Bonnie Raitt took home the award for Song of the Year for “Just Like That” at the Grammys.

“This is just an unreal moment,” Raitt said in her speech. “Thank you for honoring me, the only academy that surrounded me with so much support and appreciates the art of songwriting as I do. I was so inspired for this song by the incredible story of the love and the grace and the generosity of someone that donates their beloved organs to help another person live.”

She added: “The story was so simple and so beautiful for these times. And people have been responding to the song partly because of how much I love and we all love John Prine. And that was the inspiration for the music for this song, telling the story from the inside.

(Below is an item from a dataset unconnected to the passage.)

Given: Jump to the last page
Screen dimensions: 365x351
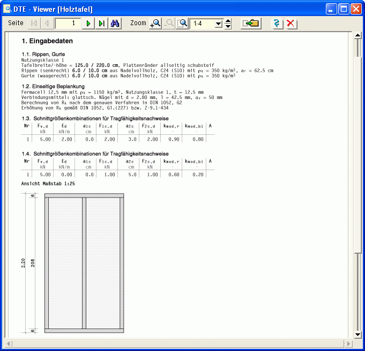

“Just Like That” was also awarded Best American Roots Song, while Raitt also picked up a trophy earlier in the night with “Made Up My Mind” for Best Americana Performance.

“I don’t write a lot of songs but I’m so proud that you appreciate this one and what this means for me and for the rest of the songwriters, who I would not be up here tonight if it wasn’t for the art of the great soul digging, hard working people that put these songs and ideas to music,” Raitt continued. “So I thank my team for helping me get this record out and thank you so much. I’m just totally humbled. I really appreciate it. Thank you.”

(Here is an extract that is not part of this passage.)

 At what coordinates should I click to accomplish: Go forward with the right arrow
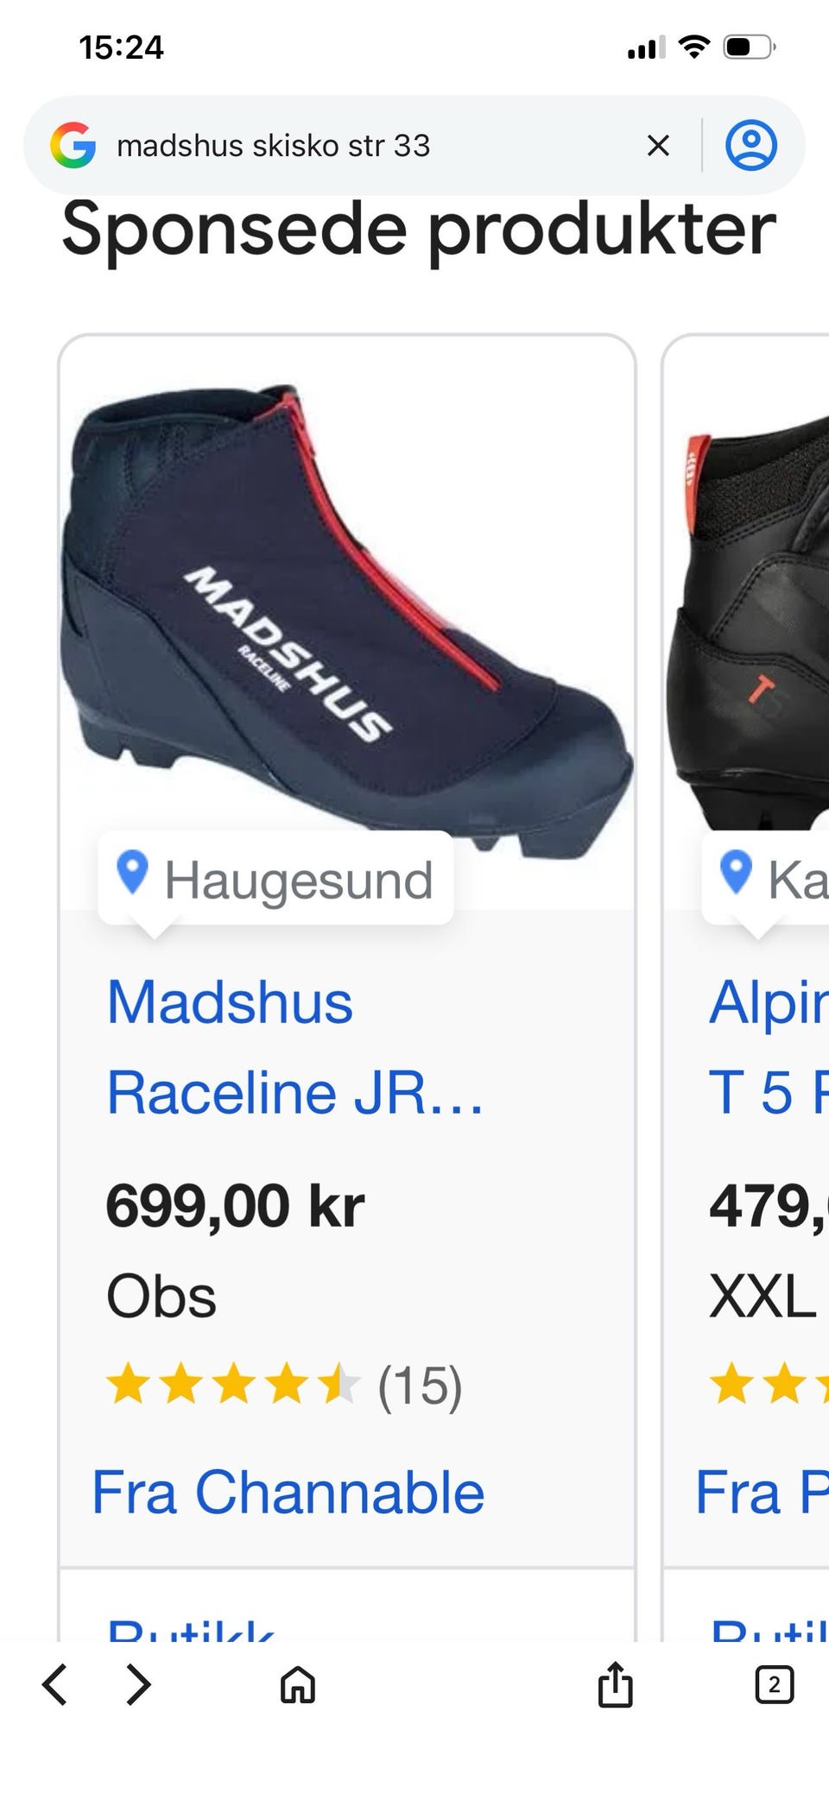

The Rock & Roll Hall of Fame-inducted singer recorded the title track for Just Like That… — her first album in six years — in Sausalito, California in summer 2021. The musician self-produced the record and recorded alongside bassist James “Hutch” Hutchinson, drummer Ricky Fataar, keyboardist and backing vocalist Glenn Patscha, and guitarist Kenny Greenberg.

Raitt’s winning single was up against Kendrick Lamar’s “The Heart Part 5,” Beyoncé’s “Break My Soul,” Adele’s “Easy On Me,” Taylor Swift’s “All Too Well (10 Minute Version),” Gayle’s “Abcdefu,” DJ Khaled’s “God Did,” Harry Styles’ “As It Was,” Steve Lacy’s “Bad Habit,” and Lizzo’s “About Damn Time.”

Following her acceptance speech, Raitt told the press room that the song was inspired by her need for good news and thanked her loyal fans for sticking by her.

“To be 73 years old and get a song of the year…when I’m barely a songwriter,” she said. “After five decades, I do it because I love it. But I am so lucky to still get to do this for a living. I’m pinching myself.”